Bharti Kher verbindet in ihrem Schaffen nicht nur unterschiedliche Techniken, Materialien und Medien, sondern auch Männliches und Weibliches, Tierisches und Menschliches, Heiliges und Profanes, Tradition und Technologie. So wie sich ihr Werk mit alchemistischen oder magischen Prozessen assoziiert, vermittelt es zugleich die Vorstellung, dass die menschliche Identität in ständiger Transformation und Konstruktion begriffen ist. Den Kern ihres Werkes bildet, wie sie selbst betont, der „hybridisierte, widerspenstige, in Frage gestellte oder auch völlig abwesende Körper.“
Vor dem Hintergrund einer globalisierten Welt, in der die Balance zwischen Zivilisation und Natur immer stärker ins Wanken gerät, vermitteln Khers Werke eine nahezu körperliche Erfahrung von Erschütterung, Unsicherheit und Wandel. Zugleich thematisieren sie das kontinuierliche Streben nach Ausgleich und Vereinigung. Kher interessiert sich für jenen Moment, in dem scheinbar widersprüchliche Kräfte ein Equilibrium finden und völlig neue Erfahrungen und Bedeutungen hervorbringen. Dabei experimentiert sie für ihre Skulpturen, Installationen und Bilder mit den divergentesten Materialien: Fiberglas, Holz, Stahl, zerbrochene Spiegel oder auch Bindis. Diese werden von hinduistischen Frauen als spirituelles Symbol auf der Stirn – zwischen den Augenbrauen, dort, wo das „dritte Auge“ sitzen soll – aufgemalt oder geklebt. Ursprünglich mit Weiblichkeit und Religiosität assoziiert, sind Bindis heute zugleich Massenware und Modeschmuck. Kher verstärkt in ihren Bindi-Arbeiten beide Aspekte: die Materialität ebenso wie die spirituelle Dimension.

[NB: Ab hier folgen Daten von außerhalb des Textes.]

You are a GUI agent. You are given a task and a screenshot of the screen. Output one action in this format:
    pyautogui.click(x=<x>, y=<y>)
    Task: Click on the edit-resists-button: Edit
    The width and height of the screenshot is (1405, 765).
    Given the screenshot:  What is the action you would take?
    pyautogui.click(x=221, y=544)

International bekannt wurde die Künstlerin 2006 mit The skin speaks a language not its own, der lebensgroßen Fiberglas-Skulptur eines sterbenden Elefantenweibchens. Die Haut des Tieres war mit tausenden spermienförmiger Bindis bedeckt. Kher nutzt Bindis als künstlerisches Mittel, um die Oberflächen von Skulpturen und Ready-Mades in einem flirrenden All-Over wie mit einer zweiten Haut zu bedecken, oder um aus den unzähligen Punkten Gemälde mit abstrakten Mustern zu konstruieren. Immer spielt sie in all ihren psychologisch und mythologisch aufgeladenen Arbeiten auf bestehende Machtverhältnisse an – die Zerstörung der Umwelt, das Vernichten von Ursprung und Tradition, die Unterdrückung von Frauen in Indien wie auch auf der ganzen Welt. Zugleich thematisiert sie den permanenten inneren und äußeren Wandel, den ewigen Kreislauf des Lebens.
„Bharti Kher spielt in ihren Arbeiten mit bisweilen extremen Gegensätzen, ihre Werke schwingen zwischen dem vermeintlich „Weiblichen“ und „Männlichen“, zwischen dem „Indischen“ und „Westlichen“ hin und her. Wie ein Yin und Yang pendeln sie so gegensätzliche Beziehungen aus, führen sie zusammen – und harmonisieren sie schließlich, so dass etwas ganz Neues, vielleicht sogar „Größeres“ entsteht,“ so Patricia Kamp, Kuratorin der Ausstellung, über das Werk der Künstlerin. Wie es „Dark Matter“, der Titel des Plakatmotives zur Ausstellung, andeutet, lösen sich diese Polaritäten in Khers Werk durch eine paradoxe Erfahrung auf. Ihre Arbeiten sind zugleich physisch extrem präsent, bleiben aber ungreifbar. In der Physik ist dunkle Materie eine postulierte Form von Materie, die nicht direkt sichtbar ist, aber über die Gravitation wechselwirkt. Und so verhält es sich auch mit Khers Kunst. Letztendlich entsteht sie erst durch die Anziehungskräfte zwischen dem Betrachter und ihrer Arbeit.